# Dataset Generation Parameters Glossary
**THIS IS A GLOSSARY MEANT TO BE A REFERENCE, THE CODE CELLS ARE NOT MEANT TO BE EXECUTED**

Each sample to be fed to the Neural Network model is comprised of three elements, each contained in its own individual file:

- **Graph topology**: Represents a graph topology, including the nodes and edges that forms it as well as characterstics of each.
- **Routing file**: Shows the recognized paths between each node witin the graph topology.
- **Traffic matrix (TM)**: Represents traffic flows going through a given network.

Each sample will be identified by a tuple of these three elements. This means we can generate multiple samples from the same graph topology if it's paired with different traffic matrices, for example.

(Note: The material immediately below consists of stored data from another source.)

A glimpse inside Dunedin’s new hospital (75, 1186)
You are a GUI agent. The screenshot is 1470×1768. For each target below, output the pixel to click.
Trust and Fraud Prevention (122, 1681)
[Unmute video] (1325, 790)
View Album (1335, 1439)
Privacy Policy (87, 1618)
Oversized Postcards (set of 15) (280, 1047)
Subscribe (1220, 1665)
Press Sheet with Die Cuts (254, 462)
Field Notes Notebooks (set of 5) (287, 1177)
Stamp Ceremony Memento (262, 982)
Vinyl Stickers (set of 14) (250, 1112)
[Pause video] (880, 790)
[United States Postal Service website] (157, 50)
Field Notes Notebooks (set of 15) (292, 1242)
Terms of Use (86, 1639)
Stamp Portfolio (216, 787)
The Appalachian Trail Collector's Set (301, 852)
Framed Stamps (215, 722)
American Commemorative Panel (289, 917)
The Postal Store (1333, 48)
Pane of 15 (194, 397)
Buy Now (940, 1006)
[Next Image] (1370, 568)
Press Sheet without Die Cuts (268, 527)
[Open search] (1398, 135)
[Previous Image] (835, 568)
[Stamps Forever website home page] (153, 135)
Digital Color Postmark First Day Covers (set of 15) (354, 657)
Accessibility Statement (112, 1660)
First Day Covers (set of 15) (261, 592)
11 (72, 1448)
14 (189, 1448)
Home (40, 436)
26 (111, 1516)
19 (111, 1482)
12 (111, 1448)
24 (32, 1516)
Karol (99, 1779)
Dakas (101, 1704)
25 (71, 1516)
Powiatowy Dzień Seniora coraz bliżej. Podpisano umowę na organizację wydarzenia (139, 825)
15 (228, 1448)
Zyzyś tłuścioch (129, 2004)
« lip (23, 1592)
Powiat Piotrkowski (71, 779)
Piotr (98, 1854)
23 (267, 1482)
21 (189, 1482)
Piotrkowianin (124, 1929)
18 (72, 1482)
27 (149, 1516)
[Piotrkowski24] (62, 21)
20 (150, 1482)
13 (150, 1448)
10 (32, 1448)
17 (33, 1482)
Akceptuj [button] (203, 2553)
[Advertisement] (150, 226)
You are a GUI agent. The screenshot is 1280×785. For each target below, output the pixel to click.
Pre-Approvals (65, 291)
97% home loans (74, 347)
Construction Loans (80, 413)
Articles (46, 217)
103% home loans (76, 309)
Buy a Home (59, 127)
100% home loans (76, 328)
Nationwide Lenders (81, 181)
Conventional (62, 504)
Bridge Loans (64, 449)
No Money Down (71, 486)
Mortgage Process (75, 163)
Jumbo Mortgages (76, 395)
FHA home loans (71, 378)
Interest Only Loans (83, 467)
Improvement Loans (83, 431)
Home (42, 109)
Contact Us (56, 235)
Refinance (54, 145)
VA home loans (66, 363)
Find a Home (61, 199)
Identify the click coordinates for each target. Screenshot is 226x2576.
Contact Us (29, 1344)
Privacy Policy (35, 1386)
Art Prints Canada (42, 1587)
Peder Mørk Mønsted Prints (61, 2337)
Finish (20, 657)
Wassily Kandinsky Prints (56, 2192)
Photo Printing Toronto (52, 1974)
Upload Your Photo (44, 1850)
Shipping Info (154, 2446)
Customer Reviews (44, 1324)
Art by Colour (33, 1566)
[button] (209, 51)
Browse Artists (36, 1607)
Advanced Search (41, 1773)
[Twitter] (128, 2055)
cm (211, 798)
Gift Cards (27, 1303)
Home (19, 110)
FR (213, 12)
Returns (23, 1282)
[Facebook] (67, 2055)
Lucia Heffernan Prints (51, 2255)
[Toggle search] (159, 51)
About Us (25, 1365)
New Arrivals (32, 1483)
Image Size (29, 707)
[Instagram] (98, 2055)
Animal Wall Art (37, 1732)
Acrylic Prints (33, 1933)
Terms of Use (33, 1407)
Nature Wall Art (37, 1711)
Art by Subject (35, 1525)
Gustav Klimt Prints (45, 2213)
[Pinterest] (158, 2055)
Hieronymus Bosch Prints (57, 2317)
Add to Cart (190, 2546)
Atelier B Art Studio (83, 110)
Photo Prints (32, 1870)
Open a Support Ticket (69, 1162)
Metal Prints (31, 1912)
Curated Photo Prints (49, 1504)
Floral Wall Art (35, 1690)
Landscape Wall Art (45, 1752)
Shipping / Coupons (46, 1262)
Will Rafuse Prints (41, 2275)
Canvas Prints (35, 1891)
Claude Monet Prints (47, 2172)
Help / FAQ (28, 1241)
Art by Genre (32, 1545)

In this notebook, we will show how to generate these files, and how their properties can be altered in order to generate different varying samples. Note that for a quick summary of all the constraints while generating the training dataset can be found at the [training_dataset_constraints](training_dataset_constraints.md) markdown file. 

In [1]:
import networkx as nx
import random

In [2]:
# Generate, for instance, a complete graph
G = nx.complete_graph(10)

# Assign bandwidth to each edge of the graph. Its value is considered in bps.
for (n0,n1) in G.edges():
    G[n0][n1]["bandwidth"] = 100000

Each node is defined by two characteristics:
- **Scheduling policy**. The order in which packets are served in an output port is based on the state of queues and the configured queue scheduling policy. We consider the following four policies:
    - *First In First Out (FIFO)*: shared single queue for all packets, indepedently of ToSs.
    - *Strict Priority (SP)*: one queue for each ToS (total of 3) were packets in queues with more priority are transmitted first.
    - *Weighted Fair Queueing (WFQ)*: one queue for each ToS (total of 3). Each queue is assigned a weight by the configuration. *The sum of weights must equal 100*. Each time the policy chooses a queue according to its weight plus the data rate of the queue to achieve fairness.
    - *Deficit Round Robin  (DRR)*: one queue for each ToS (total of 3). Each queue is assigned a weight by the configuration. *The sum of weights must equal 100*. The policy will cycle through the queues. The amount of time dedicated to each queue is proportional to its weight.
- **Buffer size**: the size of the buffer at the output ports of nodes, where packets are stored before they are processed. When a packet is received and its outgoing queue is full, the packet is dropped. The buffer size is computed in bits and its value should be between 8000 and 64000 bits.

We must define these two characterstics on all nodes of the topology. The scheduling policy of a node is stored in the attribute ```schedulingPolicy``` as a string. This is shown as follows:


In [3]:
# Let's configure all the nodes with a FIFO policy
for node in G:
    G.nodes[node]["schedulingPolicy"] = "FIFO"

In [None]:
# Let's configure all the nodes with a SP policy
for node in G:
    G.nodes[node]["schedulingPolicy"] = "SP"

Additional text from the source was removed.